Rise

Lessons Learned: Rebranding and Embracing Change

Tom Ferguson, Owner and Founder of Rise Southern Biscuits & Righteous Chicken walks us through his journey in rebranding

Every restaurateur opens their first store with a clear vision of the menu, the ambiance, and the success. But what happens when rapid success leads the brand down a different path? Owners need to be able to recognize when there is a problem and have the fortitude to follow through and fix it. This is easier said than done. How do you get back to your roots?

Culinary Institute of America trained chief, Tom Ferguson, CEO and founder of Rise Southern Biscuits and Righteous Chicken describes how he rebranded with great success. Ferguson launched Rise in November of 2012 and Fransmart, leading franchise development agency, approached him to franchise 2 short years later. Rise took off nationally but as the brand grew so did the footprint, menu, and operation costs. These are not necessarily indicators that something is amiss but for Rise it was a warning signal. According to Ferguson the signs will be different for every restaurant but, “You know when you know. That’s not the hard part. The hard part is making the commitment to tear it down and build it back up. That’s the hard part.”

The first indicators that the award-winning brand was getting farther from the original vision for Tom was “visiting the stores and seeing the product was not the same store to store. We realized we didn’t have consistency throughout the brand. And the numbers really weren’t working either.”

Ferguson recalls an old mentor of his once said “when in doubt just cook. So that’s what I did. I went and worked in the stores for 6 months to evaluate what we were doing. We changed cooking techniques, and equipment needs, and trimmed down the menu over a year period until I was comfortable with what it looked like.” Rise received more than just a logo change it was reworked into a finely tuned machine that would be consistent across all locations without losing any of its deliciousness. Ferguson didn’t just want to fix the problems at hand; he went a step further and started attending seminars, conferences, and a did a lot of research into what the future of the quick service restaurant industry would look like. Being flexible and always thinking of the “big picture” is essential to longevity and profitability.

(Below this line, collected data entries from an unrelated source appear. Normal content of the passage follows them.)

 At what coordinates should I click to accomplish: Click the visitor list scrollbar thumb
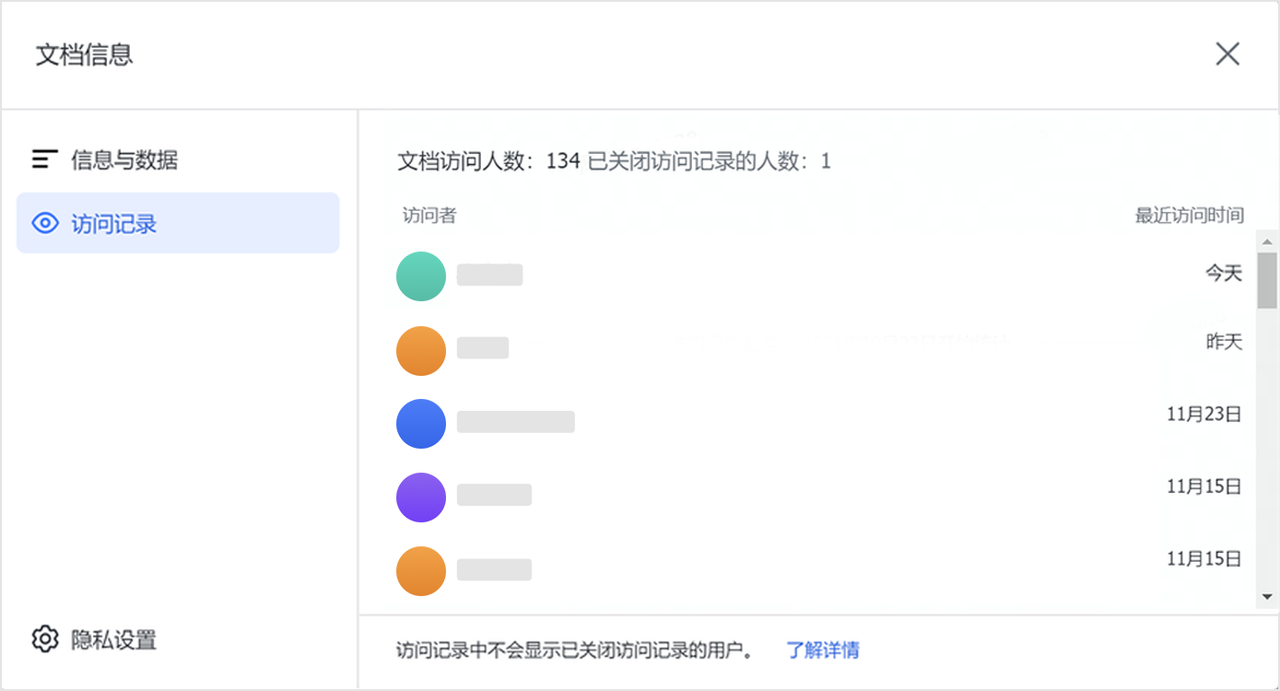click(x=1267, y=280)
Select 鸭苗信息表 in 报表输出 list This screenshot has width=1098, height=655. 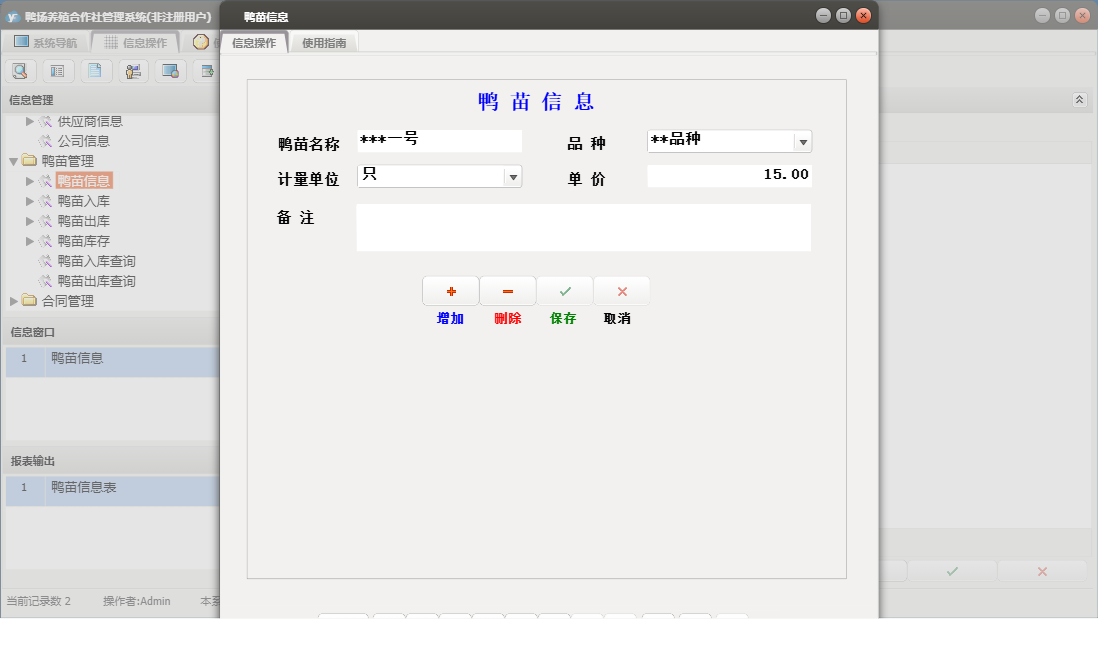click(84, 490)
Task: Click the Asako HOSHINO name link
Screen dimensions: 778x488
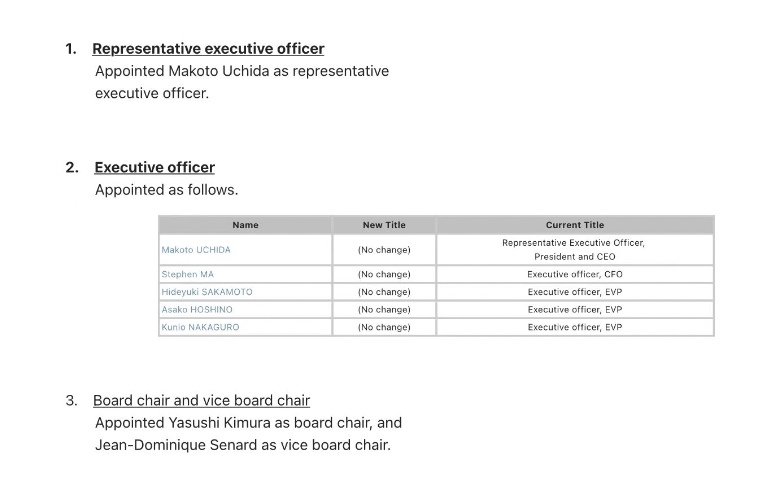Action: (x=197, y=310)
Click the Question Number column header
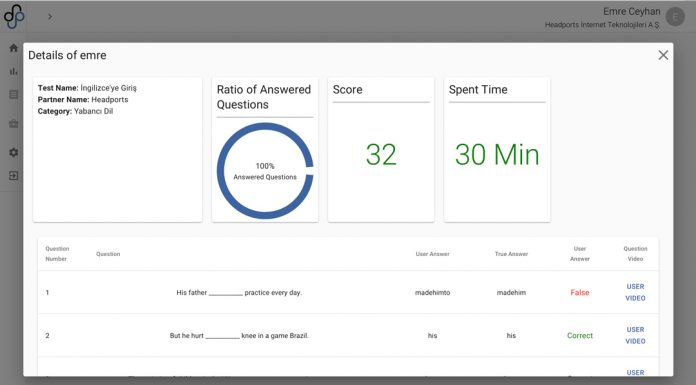 pyautogui.click(x=57, y=254)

After extensive research Ferguson and his team “realized [the future of QSR] was moving towards online orders and delivery. This was back when it was kind of scary and new. Giving away 25% of your sales to a delivery company makes it hard to make the numbers work.” Despite these hurtles Rise leaned into technology and online ordering as they knew it would be necessary for the future. “We had our 3rd party delivery orders go directly into our POS which made printing out orders very efficient. We made these changes by the end of Feb of 2020 and we were in perfect condition when the pandemic hit.”

When the pandemic was sending the restaurant industry into a tailspin Rise had the rare advantage of carefully planned and thoroughly tested online ordering and delivery systems already in place where other brands were left scrambling. “We made a few tweaks once the virus hit to our new systems. We went to kiosk only ordering in store which means no cashier. We started doing curbside. People felt really safe in our stores. They weren’t having a lot of contact with our employees.” Ferguson states “Now our sales are up from last year and profits are up. So, these are really gigantic differences that this made and really it hasn’t even been a year yet.”

It is no small feat to recreate entire systems and to ensure they are easily replicable for franchisees and maintain their profitability. Ferguson wants to be a lesson that others can learn from. He admits “Not knowing what to do but knowing you have to do something” can be taxing mentally and suggests “If you know something is wrong. If you know something is wrong with your brand, you’ve got to dive in there and fix it.”

As Ferguson began to research possible solutions he “was given some good advice from mentors that it’s all about ROI. It’s all about your return on investment.” He continued, “if you focus on that and build out you can more than likely figure out a direction. It made it easier to figure out what to focus on and make decisions. Some of the decisions that I needed to make were lines I had drawn in the sand saying I’ll never do that, but the reality is without doing that I wouldn’t be successful.” For the fellow restaurantors out there who are afraid to take the plunge of revamping their brand Tom Ferguson of Rise Southern Biscuits and Righteous Chicken is proof that embracing change is worth all of the effort.